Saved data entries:
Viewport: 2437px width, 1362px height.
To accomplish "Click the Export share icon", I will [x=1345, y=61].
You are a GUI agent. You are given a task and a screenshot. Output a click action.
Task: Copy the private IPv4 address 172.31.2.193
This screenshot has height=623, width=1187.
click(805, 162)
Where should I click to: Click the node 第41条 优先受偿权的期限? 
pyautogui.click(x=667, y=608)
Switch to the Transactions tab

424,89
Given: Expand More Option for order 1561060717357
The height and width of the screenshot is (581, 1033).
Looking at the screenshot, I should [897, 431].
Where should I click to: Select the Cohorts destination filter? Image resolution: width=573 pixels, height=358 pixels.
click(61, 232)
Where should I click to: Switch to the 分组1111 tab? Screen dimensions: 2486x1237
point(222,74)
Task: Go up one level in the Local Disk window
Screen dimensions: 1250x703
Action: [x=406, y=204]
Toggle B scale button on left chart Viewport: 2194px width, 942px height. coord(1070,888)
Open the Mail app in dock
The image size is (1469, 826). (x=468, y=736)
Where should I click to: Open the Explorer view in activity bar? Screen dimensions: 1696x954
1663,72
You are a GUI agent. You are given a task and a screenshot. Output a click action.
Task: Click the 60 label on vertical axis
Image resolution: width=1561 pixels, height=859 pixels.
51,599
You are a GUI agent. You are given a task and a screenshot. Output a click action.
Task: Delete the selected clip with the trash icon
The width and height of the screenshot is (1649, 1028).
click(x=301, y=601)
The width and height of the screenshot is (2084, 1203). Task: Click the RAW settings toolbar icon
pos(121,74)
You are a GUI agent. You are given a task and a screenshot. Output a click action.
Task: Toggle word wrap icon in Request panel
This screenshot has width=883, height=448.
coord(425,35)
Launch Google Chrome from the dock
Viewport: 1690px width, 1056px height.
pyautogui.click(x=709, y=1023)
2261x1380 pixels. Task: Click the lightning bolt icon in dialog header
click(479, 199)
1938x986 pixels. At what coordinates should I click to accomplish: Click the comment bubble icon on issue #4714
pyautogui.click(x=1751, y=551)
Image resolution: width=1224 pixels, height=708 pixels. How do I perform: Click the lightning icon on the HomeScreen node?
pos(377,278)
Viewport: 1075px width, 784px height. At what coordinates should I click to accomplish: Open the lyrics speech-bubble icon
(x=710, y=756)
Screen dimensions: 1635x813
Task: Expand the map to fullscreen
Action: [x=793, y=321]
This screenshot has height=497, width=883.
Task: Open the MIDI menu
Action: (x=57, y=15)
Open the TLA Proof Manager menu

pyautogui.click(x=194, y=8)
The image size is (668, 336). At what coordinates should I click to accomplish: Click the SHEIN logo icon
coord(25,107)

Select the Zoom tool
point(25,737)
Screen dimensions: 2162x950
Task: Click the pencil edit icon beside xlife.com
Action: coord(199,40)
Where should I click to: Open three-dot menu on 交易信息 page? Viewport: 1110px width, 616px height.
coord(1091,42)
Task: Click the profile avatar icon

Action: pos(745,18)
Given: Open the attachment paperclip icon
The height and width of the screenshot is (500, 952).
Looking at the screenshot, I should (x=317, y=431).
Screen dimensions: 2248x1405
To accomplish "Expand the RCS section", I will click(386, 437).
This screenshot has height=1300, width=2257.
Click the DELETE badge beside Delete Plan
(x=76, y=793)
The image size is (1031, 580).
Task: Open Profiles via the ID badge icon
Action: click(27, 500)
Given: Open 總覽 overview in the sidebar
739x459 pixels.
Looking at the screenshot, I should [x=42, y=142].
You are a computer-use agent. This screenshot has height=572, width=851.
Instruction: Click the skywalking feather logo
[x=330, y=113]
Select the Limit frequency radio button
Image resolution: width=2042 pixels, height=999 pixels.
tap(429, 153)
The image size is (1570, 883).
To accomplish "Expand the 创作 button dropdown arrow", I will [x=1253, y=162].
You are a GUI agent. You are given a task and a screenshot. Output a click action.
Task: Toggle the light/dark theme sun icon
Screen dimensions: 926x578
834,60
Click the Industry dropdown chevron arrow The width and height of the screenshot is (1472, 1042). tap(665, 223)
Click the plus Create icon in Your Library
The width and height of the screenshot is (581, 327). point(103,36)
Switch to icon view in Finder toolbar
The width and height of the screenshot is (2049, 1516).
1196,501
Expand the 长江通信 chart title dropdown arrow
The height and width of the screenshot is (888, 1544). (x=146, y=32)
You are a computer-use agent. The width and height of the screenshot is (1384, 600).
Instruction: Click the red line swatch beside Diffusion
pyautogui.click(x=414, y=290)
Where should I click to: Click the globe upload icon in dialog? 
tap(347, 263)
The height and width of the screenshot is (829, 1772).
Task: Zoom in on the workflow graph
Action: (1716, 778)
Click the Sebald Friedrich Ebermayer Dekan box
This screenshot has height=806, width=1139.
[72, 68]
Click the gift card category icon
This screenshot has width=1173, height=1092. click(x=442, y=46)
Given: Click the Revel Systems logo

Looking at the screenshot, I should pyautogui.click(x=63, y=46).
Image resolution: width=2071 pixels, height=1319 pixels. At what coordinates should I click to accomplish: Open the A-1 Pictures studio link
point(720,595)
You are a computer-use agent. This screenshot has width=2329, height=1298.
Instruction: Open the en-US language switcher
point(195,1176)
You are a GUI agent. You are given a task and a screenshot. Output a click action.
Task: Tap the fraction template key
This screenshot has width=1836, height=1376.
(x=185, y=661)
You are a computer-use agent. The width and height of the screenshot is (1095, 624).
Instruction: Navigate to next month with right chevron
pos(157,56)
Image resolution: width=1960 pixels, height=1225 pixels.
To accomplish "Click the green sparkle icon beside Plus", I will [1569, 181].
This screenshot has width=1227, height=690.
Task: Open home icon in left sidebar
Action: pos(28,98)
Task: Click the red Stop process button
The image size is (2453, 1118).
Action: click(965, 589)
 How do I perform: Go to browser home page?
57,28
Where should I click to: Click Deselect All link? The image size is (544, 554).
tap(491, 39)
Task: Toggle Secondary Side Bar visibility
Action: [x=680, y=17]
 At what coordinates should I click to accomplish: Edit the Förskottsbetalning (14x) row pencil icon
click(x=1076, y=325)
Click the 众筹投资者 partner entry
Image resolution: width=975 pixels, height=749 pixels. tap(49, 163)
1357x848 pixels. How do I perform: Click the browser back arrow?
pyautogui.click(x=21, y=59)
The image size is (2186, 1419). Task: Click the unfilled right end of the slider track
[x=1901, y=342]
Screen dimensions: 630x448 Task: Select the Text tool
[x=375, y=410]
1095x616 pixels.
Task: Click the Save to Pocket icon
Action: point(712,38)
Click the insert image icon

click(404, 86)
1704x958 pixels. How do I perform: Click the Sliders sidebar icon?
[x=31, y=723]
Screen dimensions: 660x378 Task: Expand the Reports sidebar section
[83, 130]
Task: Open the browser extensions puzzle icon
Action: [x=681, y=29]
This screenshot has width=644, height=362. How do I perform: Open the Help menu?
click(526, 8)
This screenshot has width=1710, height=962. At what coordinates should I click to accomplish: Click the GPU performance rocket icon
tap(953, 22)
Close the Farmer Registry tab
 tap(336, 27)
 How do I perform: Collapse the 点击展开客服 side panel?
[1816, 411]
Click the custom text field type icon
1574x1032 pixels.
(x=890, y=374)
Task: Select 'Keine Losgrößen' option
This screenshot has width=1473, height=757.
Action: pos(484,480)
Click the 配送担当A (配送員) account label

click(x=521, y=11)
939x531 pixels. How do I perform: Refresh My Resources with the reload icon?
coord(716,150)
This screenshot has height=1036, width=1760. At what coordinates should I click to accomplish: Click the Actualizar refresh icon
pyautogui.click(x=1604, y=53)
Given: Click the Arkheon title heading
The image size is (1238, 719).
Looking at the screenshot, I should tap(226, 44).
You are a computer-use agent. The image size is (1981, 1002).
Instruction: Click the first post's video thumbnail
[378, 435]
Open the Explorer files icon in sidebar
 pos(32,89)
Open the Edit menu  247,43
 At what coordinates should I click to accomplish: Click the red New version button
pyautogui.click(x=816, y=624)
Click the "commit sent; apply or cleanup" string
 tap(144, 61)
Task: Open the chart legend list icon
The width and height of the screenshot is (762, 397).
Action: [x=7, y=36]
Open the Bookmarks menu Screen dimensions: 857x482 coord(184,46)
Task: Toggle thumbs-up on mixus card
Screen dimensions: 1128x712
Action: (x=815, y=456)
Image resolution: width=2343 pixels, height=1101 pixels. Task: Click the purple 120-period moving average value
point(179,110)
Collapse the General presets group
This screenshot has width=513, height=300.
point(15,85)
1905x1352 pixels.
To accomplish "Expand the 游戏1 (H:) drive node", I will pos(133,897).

YOUR OBJECTIVE:
Once you find the line with "739x459 pixels." above, print it and every line after it up to and including the line with "Click the Industry", exactly as written and nothing else.

OUTPUT OF THE EXERCISE:
739x459 pixels.
Looking at the screenshot, I should [x=42, y=142].
You are a computer-use agent. This screenshot has height=572, width=851.
Instruction: Click the skywalking feather logo
[x=330, y=113]
Select the Limit frequency radio button
Image resolution: width=2042 pixels, height=999 pixels.
tap(429, 153)
The image size is (1570, 883).
To accomplish "Expand the 创作 button dropdown arrow", I will [x=1253, y=162].
You are a GUI agent. You are given a task and a screenshot. Output a click action.
Task: Toggle the light/dark theme sun icon
Screen dimensions: 926x578
834,60
Click the Industry dropdown chevron arrow The width and height of the screenshot is (1472, 1042). tap(665, 223)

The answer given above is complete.